● EXERCISE DESCRIPTION
Can you copy out, word for word, the lines starting at the one containing "Click the 导出 export button" and ending with the final line below?
— Begin —
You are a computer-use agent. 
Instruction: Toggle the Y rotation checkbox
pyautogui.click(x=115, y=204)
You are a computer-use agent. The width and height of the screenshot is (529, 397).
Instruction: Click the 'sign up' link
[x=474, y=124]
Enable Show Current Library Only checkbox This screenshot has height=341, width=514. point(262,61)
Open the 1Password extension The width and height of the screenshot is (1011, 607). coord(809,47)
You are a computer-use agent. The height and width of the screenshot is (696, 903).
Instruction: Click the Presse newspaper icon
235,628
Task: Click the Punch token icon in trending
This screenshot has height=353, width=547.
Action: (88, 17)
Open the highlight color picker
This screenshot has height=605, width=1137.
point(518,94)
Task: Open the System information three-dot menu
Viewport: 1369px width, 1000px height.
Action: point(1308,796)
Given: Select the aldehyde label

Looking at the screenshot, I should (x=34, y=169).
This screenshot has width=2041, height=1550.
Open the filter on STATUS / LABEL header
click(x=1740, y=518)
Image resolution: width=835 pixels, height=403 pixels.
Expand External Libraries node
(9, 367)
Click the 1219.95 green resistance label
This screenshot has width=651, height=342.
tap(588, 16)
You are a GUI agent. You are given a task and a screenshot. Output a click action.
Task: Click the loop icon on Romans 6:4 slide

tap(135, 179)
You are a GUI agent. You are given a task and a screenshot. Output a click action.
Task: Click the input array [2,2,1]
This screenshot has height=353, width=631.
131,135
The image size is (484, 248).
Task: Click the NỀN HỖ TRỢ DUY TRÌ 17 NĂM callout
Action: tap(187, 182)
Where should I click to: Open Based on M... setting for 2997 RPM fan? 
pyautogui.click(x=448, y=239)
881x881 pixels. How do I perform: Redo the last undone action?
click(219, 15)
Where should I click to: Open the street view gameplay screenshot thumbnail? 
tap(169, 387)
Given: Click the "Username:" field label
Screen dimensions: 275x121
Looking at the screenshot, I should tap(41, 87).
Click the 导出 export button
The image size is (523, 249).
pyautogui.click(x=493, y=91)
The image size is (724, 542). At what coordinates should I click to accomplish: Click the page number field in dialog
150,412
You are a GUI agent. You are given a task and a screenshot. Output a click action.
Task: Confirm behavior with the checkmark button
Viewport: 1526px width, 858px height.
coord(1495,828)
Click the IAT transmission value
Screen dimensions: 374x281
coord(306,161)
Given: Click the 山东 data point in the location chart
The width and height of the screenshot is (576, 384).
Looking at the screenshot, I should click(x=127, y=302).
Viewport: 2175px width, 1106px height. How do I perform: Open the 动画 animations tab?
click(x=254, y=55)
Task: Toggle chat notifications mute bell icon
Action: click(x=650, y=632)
— End —
● REPLY
Click the 导出 export button
The image size is (523, 249).
pyautogui.click(x=493, y=91)
The image size is (724, 542). At what coordinates should I click to accomplish: Click the page number field in dialog
150,412
You are a GUI agent. You are given a task and a screenshot. Output a click action.
Task: Confirm behavior with the checkmark button
Viewport: 1526px width, 858px height.
coord(1495,828)
Click the IAT transmission value
Screen dimensions: 374x281
coord(306,161)
Given: Click the 山东 data point in the location chart
The width and height of the screenshot is (576, 384).
Looking at the screenshot, I should click(x=127, y=302).
Viewport: 2175px width, 1106px height. How do I perform: Open the 动画 animations tab?
click(x=254, y=55)
Task: Toggle chat notifications mute bell icon
Action: click(x=650, y=632)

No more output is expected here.